A scissors-effect on portability

Since 2015, employees who lose their jobs benefit, under certain conditions, from a 12 month continuation of the health and personal protection coverage in force in the previous company. At a time of constantly declining unemployment, the effect on actuarial provisions has been generally in line with forecasts (around a 2.5 point impact on underwriting ratios)…at least until now. The alarming reduction in company employee numbers poses a very simple problem: fewer people paying contributions and more people drawing benefits means there is little chance of balancing the books…

What happens when a company fails is not clear

Who will pay for portability? Even now, 5 years after enactment, the law is not clear with regard to company failures. In a decision handed down on 5 December 2020 relating to companies in liquidation, the highest court in the French judiciary – the Court of Cassation – stipulated that even if the company provides no finance the insurer must maintain portability for as long as the policy has not been cancelled. In fact, the commencement of judicial winding-up is no justification for cancelling an insurance…Three years earlier the same court ruled that portability would apply for as long as the policy remained in force, which seemed to mean the insurer’s obligations would cease on expiry of the policy when the company is liquidated. Since then, several decisions handed down have indeed ruled that policy cancellation does not interrupt portability that commenced when the policy was still in force. With more and more company liquidations and disputes, legislators will have to make a move on such issues.

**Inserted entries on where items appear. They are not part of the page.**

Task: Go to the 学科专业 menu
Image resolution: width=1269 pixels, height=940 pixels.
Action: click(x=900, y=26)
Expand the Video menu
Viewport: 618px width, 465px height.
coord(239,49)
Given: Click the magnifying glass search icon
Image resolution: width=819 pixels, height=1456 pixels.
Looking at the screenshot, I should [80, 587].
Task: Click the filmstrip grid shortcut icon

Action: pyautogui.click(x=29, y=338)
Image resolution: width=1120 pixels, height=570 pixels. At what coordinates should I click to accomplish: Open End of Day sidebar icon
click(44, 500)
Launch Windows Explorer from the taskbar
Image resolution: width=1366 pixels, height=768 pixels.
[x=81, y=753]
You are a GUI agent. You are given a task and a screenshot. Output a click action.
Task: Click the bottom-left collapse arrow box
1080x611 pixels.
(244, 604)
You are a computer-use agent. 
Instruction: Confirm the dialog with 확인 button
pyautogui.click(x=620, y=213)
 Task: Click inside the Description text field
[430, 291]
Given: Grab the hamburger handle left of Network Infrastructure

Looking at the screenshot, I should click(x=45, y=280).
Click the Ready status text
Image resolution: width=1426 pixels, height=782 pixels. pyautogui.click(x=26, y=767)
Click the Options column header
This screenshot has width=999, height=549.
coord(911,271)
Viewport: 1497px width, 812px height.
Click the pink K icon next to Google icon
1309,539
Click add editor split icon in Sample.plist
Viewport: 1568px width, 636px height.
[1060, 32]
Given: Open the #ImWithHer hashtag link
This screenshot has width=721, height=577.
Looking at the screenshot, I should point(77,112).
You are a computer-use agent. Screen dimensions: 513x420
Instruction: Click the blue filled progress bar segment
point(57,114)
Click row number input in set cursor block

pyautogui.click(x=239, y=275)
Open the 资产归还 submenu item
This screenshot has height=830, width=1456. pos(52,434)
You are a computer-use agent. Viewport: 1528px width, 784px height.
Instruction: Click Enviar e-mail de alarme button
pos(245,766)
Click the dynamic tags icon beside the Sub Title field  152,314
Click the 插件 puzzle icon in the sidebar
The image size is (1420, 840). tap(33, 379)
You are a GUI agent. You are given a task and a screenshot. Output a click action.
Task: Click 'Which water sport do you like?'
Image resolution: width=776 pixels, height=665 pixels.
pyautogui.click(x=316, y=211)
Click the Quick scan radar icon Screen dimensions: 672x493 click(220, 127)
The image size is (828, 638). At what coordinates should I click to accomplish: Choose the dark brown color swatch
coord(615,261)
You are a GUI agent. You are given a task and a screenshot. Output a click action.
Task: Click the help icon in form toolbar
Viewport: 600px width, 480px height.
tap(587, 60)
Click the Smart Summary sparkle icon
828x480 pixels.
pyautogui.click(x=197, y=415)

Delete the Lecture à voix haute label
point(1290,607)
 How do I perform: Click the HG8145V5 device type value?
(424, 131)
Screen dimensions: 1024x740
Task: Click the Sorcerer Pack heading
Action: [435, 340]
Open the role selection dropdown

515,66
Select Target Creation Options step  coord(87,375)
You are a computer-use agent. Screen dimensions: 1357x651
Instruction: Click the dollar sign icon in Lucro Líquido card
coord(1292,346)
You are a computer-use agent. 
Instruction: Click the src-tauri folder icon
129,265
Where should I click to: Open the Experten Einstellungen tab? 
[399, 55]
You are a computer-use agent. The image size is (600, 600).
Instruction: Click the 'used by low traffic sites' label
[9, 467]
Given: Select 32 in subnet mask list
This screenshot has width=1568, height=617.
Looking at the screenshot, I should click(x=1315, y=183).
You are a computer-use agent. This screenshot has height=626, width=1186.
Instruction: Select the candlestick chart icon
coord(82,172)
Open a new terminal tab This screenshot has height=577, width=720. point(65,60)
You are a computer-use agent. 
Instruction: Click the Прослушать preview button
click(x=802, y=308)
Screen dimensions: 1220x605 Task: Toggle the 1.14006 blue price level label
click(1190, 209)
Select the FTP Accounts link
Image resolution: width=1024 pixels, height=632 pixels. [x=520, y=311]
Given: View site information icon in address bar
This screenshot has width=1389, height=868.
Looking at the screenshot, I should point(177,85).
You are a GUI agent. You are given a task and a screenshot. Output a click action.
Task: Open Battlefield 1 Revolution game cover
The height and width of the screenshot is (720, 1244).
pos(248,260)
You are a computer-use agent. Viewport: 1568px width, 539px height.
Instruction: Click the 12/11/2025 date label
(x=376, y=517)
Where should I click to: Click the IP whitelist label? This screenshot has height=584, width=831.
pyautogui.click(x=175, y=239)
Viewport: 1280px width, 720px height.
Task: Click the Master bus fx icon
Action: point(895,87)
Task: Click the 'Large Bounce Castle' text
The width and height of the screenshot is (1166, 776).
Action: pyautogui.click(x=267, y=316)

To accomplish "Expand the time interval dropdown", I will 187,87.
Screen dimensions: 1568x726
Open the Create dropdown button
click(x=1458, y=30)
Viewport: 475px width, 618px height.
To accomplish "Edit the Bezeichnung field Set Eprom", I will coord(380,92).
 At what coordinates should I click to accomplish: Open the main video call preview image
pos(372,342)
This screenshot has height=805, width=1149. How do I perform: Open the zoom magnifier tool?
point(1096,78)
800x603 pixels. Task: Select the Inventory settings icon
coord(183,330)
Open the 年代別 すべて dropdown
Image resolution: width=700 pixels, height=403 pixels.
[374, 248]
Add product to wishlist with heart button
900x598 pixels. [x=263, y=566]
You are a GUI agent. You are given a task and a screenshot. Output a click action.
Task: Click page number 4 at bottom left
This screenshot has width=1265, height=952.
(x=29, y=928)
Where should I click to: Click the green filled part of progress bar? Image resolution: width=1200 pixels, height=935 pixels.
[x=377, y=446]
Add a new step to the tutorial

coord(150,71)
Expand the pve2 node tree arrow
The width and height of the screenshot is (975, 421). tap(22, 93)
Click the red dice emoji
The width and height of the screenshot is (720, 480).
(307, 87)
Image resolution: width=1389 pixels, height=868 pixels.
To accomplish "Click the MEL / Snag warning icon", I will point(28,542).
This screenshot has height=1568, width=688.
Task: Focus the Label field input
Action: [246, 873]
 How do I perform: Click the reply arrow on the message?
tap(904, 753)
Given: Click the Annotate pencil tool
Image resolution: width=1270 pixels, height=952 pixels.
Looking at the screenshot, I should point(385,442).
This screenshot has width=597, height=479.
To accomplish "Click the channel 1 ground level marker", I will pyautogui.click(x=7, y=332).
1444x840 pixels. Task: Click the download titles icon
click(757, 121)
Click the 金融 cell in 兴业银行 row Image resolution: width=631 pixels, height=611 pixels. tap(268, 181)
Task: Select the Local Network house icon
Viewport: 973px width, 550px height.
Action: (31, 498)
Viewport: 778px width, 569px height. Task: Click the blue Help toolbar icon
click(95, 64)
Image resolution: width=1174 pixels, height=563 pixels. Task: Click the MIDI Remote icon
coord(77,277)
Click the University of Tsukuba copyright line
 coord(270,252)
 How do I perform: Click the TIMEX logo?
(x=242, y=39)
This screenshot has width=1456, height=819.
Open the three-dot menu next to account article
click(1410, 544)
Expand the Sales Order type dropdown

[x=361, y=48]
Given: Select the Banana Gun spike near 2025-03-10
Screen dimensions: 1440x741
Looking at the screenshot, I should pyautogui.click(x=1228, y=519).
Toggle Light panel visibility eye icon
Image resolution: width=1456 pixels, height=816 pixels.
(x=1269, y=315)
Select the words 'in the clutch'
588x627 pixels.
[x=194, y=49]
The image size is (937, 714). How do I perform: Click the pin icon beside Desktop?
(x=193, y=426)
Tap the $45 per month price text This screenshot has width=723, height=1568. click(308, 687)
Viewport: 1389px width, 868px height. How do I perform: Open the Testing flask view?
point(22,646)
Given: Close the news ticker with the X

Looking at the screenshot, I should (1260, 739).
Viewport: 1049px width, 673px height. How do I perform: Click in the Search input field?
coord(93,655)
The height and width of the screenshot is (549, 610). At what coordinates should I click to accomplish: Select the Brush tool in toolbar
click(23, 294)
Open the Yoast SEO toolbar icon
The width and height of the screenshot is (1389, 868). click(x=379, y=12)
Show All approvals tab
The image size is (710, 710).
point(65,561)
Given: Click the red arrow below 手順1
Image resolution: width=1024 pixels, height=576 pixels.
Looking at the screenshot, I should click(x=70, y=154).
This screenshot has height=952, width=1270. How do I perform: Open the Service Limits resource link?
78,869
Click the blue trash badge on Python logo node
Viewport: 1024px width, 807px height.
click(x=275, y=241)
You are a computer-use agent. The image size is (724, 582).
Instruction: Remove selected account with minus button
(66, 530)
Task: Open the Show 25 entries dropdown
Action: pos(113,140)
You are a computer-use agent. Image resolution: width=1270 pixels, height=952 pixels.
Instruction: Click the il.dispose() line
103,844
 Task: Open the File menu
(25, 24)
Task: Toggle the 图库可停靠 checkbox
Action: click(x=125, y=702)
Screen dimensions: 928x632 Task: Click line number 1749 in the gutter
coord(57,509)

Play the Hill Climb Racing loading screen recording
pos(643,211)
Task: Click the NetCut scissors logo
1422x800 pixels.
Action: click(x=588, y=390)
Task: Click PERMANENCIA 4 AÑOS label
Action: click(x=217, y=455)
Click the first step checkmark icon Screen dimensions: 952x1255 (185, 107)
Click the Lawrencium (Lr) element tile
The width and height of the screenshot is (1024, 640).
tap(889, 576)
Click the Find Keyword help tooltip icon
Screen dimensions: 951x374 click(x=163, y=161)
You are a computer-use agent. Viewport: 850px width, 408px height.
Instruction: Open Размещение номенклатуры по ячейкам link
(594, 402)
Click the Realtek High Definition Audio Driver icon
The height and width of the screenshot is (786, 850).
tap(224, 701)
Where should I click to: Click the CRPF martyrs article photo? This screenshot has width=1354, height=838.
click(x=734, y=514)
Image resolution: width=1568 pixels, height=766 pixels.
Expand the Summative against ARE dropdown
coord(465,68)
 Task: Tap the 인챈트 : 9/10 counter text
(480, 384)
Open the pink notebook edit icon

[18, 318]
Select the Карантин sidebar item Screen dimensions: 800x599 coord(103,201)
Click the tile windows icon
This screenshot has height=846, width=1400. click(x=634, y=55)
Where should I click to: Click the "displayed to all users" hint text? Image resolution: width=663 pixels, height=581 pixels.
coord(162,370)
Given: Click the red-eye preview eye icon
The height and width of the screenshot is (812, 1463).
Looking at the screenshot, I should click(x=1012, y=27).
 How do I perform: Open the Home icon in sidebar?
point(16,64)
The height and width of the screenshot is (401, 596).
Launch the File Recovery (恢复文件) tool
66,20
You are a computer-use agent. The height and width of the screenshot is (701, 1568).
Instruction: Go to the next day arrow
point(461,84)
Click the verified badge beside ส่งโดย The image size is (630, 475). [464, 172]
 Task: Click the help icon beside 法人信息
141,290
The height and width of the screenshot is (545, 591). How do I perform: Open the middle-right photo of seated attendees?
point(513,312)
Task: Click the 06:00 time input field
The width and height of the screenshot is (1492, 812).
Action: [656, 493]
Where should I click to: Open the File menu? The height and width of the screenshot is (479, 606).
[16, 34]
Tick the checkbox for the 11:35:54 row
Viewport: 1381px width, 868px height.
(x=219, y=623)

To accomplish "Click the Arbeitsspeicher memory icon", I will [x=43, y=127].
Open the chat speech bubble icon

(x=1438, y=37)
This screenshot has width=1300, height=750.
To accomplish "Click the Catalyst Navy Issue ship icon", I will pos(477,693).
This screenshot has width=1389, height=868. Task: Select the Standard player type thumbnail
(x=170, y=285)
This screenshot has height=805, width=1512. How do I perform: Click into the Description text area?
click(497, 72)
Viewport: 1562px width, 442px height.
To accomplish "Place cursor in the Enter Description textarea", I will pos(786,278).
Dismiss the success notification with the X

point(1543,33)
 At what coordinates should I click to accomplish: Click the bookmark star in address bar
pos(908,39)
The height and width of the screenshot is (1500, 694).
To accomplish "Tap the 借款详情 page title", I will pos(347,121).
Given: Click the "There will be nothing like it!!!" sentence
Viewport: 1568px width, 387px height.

The cost of portability when employee numbers fall

Job Savings Plans (PSEs) – and a lot are expected for 2021 – do not appear to be so complex. A number of insurers have already built into their policy conditions the principle of charging an extra premium, or contribution, in the event of a sharp drop in staff numbers. Employers know only too well: there is no financial magic wand, it is only their contributions that guarantee risk coverage. Rather than financing this risk up-front by making basic contributions more expensive or else inflicting ongoing scheme imbalance, insurers and employers have every interest in isolating the costs of massive job cuts. When posting the extraordinary costs of portability to their PSE a company avoids a lasting hit to their income statement and to their health and personal protection schemes. Such losses have been realised and one can now start afresh.

[1] Pôle Emploi

[2] Prévoyance

[3] Plan de sauvegarde de l’emploi (PSE): Plans dictated by French law prior to implementing a collective redundancy plan.